- **DOCUMENT EXTRACT**:
--------------------------------------------------

Biomarkers for Early Detection
• $180,000 to Jamie Guenthoer, Ph.D., at the Fred Hutchinson Cancer Research Center in Seattle to develop a blood test that, with mammography, could detect cancer and identify aggressive disease very early.
• A $250,000 scholar grant to Mary-Claire King, Ph.D., at the University of Washington in Seattle, to identify new genes that will better identify women at risk for inherited breast cancer.
As in previous years, Komen is funding research to understand and address needs of special populations, such as minority women, women under 40, rural women, and low-income, uninsured and low-resource women. This year’s grants include:
• $888,000 to Michelle Cote, Ph.D., of Wayne State University to study markers to identify African American women at the highest risk for developing breast cancer.
• A $250,000 scholar grant to Patricia Ganz, M.D., UCLA, to study stress and lifestyle intervention strategies for younger breast cancer survivors.
• $320,000 to Roger Anderson, Ph.D., of Penn State to address unique issues of rural women with a study in rural Appalachia.
• $175,000 to Kim Blackwell, M.D., of Duke University, a Komen scholar, to examine triple negative breast cancer and its response to chemotherapy in the U.S. and China.
• $675,000 to Hee Lee, Ph.D., at the University of Minnesota to develop a prototype cell phone study to deliver information and messaging to empower Korean American women.
• $180,000 to Kim Nguyen, Sc.D., at the University of California, San Francisco, to counteract lag times between diagnosis and treatment in Asian women.
Other Issues in Metastatic and Aggressive Disease
In addition to the 2012 Promise Grants, Komen is continuing to invest in research into metastatic and aggressive forms of breast cancer. These include (but are not limited to):
• $450,000 grant to Keith Bahjat, Ph.D., of Providence Portland Medical Center to develop a vaccine against a gene commonly seen in HER-2 positive breast cancer, which represents 15 to 20 percent of breast cancer cases. The hope is to combine the vaccine therapy with treatment drugs to prevent recurrence.

--------------------------------------------------

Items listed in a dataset
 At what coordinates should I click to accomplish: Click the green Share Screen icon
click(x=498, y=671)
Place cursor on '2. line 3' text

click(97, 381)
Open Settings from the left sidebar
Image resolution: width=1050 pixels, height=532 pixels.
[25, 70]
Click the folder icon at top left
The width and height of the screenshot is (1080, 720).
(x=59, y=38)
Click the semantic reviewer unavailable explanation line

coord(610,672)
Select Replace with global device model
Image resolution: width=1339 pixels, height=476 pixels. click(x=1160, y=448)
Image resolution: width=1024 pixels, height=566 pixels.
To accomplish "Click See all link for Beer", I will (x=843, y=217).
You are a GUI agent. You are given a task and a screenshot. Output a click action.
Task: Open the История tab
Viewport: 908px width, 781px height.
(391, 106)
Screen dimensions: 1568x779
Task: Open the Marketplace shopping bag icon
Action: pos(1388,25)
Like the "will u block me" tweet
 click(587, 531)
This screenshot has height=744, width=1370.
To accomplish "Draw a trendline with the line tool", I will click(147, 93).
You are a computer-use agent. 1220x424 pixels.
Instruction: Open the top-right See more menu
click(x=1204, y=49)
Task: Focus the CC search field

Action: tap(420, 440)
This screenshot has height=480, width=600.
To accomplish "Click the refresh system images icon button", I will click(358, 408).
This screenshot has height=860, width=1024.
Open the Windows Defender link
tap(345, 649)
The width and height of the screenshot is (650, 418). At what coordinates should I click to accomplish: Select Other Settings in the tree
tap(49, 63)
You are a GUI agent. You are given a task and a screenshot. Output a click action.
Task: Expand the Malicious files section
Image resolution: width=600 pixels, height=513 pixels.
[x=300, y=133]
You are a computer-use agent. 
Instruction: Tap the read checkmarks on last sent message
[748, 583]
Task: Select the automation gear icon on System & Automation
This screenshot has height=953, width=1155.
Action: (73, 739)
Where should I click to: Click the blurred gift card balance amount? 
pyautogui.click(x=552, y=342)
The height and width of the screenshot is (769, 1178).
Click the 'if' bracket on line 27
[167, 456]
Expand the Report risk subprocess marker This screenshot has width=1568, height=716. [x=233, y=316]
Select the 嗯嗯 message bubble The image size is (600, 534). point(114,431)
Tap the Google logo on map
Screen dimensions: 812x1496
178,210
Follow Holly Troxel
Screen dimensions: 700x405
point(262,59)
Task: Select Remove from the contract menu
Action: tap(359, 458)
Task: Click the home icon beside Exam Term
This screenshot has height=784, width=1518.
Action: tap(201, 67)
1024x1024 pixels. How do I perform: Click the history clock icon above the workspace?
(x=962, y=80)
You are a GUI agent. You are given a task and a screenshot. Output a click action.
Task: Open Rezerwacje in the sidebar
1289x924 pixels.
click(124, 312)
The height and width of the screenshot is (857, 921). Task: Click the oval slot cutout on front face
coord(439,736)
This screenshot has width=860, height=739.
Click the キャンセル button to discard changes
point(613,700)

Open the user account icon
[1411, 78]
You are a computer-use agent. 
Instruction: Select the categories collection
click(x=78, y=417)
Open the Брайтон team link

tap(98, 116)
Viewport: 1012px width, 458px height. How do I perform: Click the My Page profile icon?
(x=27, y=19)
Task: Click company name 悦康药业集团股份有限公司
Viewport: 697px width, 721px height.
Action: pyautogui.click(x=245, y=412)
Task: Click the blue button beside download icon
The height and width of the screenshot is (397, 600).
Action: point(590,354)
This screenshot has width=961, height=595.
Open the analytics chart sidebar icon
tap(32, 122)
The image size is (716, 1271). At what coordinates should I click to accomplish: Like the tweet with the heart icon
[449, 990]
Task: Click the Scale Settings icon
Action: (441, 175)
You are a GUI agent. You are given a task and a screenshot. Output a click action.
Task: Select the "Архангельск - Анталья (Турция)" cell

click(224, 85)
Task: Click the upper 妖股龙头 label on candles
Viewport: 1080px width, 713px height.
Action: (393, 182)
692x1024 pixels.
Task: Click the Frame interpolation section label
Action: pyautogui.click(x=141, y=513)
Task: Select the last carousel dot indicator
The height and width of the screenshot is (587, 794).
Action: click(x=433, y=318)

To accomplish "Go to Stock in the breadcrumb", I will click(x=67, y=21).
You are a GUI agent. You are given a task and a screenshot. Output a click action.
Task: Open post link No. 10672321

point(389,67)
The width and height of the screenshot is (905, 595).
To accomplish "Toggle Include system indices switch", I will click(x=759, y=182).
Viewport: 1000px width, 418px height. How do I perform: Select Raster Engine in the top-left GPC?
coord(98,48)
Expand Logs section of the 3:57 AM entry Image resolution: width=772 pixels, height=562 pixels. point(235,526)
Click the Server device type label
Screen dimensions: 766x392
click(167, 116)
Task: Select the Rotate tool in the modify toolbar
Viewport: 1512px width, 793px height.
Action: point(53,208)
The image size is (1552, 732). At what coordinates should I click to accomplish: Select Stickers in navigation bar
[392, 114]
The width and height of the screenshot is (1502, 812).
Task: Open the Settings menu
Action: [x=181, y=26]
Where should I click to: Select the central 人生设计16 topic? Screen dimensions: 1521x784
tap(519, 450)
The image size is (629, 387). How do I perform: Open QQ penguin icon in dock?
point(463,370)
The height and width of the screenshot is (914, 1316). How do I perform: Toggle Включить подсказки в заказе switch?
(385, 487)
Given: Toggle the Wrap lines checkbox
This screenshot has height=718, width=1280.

--------------------------------------------------

- **TASKS TO PERFORM**:
1/ Please write out the stretch of the breast cancer grant excerpt from "As in previous" through "U.S. and China.".
2/ Answer these questions using the breast cancer grant excerpt:
(a) How much money went to Roger Anderson, and where is his study of rural women set?
(b) At which university is Hee Lee?
(c) What share of breast cancer cases does HER-2 positive breast cancer represent?
This material was drawn from a different source than the text.

- **ANSWERS TO THIS EXERCISE**:
1/
As in previous years, Komen is funding research to understand and address needs of special populations, such as minority women, women under 40, rural women, and low-income, uninsured and low-resource women. This year’s grants include:
• $888,000 to Michelle Cote, Ph.D., of Wayne State University to study markers to identify African American women at the highest risk for developing breast cancer.
• A $250,000 scholar grant to Patricia Ganz, M.D., UCLA, to study stress and lifestyle intervention strategies for younger breast cancer survivors.
• $320,000 to Roger Anderson, Ph.D., of Penn State to address unique issues of rural women with a study in rural Appalachia.
• $175,000 to Kim Blackwell, M.D., of Duke University, a Komen scholar, to examine triple negative breast cancer and its response to chemotherapy in the U.S. and China.

2/
(a) $320,000, for a study in rural Appalachia.
(b) The University of Minnesota.
(c) 15 to 20 percent.